***** Items *****

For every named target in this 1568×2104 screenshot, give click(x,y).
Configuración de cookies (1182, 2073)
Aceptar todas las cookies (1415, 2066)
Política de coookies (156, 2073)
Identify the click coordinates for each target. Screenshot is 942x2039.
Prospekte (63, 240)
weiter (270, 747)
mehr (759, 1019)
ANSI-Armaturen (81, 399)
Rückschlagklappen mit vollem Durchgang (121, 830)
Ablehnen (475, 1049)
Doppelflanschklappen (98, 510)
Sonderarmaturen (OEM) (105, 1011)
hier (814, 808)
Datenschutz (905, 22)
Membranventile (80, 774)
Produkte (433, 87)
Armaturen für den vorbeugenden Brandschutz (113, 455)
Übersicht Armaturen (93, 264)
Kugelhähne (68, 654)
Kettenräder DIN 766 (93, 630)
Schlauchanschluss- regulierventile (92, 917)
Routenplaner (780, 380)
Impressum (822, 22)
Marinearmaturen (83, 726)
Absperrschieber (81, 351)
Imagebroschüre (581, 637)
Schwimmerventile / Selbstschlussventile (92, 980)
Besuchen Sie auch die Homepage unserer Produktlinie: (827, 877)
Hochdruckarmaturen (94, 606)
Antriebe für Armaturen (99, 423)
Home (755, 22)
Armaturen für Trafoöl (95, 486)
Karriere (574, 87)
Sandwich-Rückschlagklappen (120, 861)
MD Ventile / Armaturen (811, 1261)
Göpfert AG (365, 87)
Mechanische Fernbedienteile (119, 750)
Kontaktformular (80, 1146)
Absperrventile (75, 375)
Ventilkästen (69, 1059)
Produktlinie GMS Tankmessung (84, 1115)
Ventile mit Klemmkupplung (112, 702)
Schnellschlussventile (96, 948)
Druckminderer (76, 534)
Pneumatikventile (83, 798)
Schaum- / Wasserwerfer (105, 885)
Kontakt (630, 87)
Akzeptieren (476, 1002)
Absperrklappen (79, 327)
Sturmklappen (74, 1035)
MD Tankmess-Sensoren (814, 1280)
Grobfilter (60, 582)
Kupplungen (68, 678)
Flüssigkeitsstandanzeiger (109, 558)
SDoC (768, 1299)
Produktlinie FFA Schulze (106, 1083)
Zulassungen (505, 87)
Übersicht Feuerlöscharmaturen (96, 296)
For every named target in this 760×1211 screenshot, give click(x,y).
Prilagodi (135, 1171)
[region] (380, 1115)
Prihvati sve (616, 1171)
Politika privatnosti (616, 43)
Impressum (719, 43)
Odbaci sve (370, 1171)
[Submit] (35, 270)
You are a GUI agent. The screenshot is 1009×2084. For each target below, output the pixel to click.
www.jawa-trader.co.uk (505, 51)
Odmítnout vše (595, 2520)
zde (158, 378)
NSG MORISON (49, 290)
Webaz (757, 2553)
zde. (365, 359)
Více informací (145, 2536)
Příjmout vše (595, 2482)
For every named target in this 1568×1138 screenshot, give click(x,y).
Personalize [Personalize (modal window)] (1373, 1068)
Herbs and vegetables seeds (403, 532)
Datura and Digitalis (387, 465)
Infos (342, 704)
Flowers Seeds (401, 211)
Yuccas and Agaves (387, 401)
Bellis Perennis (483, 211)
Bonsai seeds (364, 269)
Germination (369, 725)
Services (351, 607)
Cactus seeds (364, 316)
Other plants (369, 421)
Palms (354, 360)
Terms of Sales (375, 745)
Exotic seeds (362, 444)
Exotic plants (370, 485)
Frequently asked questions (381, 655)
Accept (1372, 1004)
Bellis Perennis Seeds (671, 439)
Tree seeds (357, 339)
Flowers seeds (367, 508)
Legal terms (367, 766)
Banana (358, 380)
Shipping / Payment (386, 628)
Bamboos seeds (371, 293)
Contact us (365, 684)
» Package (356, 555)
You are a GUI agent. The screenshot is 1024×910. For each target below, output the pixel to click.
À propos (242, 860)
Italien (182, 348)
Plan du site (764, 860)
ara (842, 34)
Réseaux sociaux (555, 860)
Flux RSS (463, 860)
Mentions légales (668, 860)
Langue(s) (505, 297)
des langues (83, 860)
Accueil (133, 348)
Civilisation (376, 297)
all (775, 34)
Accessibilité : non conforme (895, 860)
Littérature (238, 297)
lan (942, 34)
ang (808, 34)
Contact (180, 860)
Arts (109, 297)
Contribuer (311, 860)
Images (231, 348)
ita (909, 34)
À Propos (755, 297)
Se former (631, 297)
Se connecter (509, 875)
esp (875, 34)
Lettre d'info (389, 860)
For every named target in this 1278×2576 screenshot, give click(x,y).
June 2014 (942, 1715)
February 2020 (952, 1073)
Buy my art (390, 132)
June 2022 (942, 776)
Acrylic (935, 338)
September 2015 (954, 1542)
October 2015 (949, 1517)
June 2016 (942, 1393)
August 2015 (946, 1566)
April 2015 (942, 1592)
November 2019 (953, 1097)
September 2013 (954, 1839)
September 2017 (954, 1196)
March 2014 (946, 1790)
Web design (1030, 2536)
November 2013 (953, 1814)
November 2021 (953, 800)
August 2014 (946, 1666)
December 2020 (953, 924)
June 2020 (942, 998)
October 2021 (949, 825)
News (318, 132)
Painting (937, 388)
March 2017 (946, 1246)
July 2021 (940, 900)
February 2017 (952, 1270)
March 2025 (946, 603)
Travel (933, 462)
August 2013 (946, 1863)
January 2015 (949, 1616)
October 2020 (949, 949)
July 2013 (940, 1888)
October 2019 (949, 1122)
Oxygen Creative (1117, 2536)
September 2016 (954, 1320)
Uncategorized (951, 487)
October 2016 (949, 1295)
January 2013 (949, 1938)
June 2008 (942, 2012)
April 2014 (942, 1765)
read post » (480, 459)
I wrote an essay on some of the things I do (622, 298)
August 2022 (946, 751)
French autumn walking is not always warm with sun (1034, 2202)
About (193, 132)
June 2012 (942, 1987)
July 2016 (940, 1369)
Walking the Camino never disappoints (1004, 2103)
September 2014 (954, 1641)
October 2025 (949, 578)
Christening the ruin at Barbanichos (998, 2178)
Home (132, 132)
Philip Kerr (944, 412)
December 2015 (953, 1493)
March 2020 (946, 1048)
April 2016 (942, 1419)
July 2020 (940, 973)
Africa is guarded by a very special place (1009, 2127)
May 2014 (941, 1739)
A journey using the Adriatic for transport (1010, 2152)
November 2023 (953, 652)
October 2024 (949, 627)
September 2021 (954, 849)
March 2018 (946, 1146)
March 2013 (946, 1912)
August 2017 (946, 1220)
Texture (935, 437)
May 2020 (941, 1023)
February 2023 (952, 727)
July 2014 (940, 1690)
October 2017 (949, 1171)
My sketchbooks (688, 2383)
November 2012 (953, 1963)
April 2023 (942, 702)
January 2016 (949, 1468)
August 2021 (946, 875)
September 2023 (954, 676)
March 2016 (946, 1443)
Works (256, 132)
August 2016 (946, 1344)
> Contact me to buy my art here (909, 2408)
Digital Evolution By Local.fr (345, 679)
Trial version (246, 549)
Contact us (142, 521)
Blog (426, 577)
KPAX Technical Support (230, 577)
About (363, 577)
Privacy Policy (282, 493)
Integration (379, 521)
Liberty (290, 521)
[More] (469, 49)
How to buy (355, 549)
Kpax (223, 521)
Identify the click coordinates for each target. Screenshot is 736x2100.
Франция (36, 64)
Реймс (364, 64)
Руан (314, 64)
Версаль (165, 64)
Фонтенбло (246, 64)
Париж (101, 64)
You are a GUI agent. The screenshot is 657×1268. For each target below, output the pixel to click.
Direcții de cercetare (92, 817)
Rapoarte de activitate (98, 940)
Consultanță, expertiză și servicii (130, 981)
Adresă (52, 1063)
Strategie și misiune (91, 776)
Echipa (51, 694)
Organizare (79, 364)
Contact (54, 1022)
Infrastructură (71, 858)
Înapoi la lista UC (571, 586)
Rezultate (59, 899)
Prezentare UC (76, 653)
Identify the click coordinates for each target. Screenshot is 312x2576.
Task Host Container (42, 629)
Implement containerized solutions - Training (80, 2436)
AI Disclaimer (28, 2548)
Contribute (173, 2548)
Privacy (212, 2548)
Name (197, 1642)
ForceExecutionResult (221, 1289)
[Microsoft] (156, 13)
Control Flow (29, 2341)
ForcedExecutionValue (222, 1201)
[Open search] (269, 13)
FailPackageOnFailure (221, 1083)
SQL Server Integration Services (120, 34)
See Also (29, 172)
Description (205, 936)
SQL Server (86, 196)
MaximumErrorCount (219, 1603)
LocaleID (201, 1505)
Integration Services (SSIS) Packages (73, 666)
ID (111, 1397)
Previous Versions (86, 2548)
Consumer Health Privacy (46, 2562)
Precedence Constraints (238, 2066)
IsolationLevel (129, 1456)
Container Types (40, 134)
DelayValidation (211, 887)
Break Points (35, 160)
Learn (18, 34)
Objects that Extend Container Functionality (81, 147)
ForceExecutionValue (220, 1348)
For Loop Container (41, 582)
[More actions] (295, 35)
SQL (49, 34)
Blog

*****

Problem to work on: Copy out the lines starting at the one containing "August 2022 (946, 751)" and ending at the one containing "here (909, 2408)", both ends included.

Answer to the exercise:
August 2022 (946, 751)
French autumn walking is not always warm with sun (1034, 2202)
About (193, 132)
June 2012 (942, 1987)
July 2016 (940, 1369)
Walking the Camino never disappoints (1004, 2103)
September 2014 (954, 1641)
October 2025 (949, 578)
Christening the ruin at Barbanichos (998, 2178)
Home (132, 132)
Philip Kerr (944, 412)
December 2015 (953, 1493)
March 2020 (946, 1048)
April 2016 (942, 1419)
July 2020 (940, 973)
Africa is guarded by a very special place (1009, 2127)
May 2014 (941, 1739)
A journey using the Adriatic for transport (1010, 2152)
November 2023 (953, 652)
October 2024 (949, 627)
September 2021 (954, 849)
March 2018 (946, 1146)
March 2013 (946, 1912)
August 2017 (946, 1220)
Texture (935, 437)
May 2020 (941, 1023)
February 2023 (952, 727)
July 2014 (940, 1690)
October 2017 (949, 1171)
My sketchbooks (688, 2383)
November 2012 (953, 1963)
April 2023 (942, 702)
January 2016 (949, 1468)
August 2021 (946, 875)
September 2023 (954, 676)
March 2016 (946, 1443)
Works (256, 132)
August 2016 (946, 1344)
> Contact me to buy my art here (909, 2408)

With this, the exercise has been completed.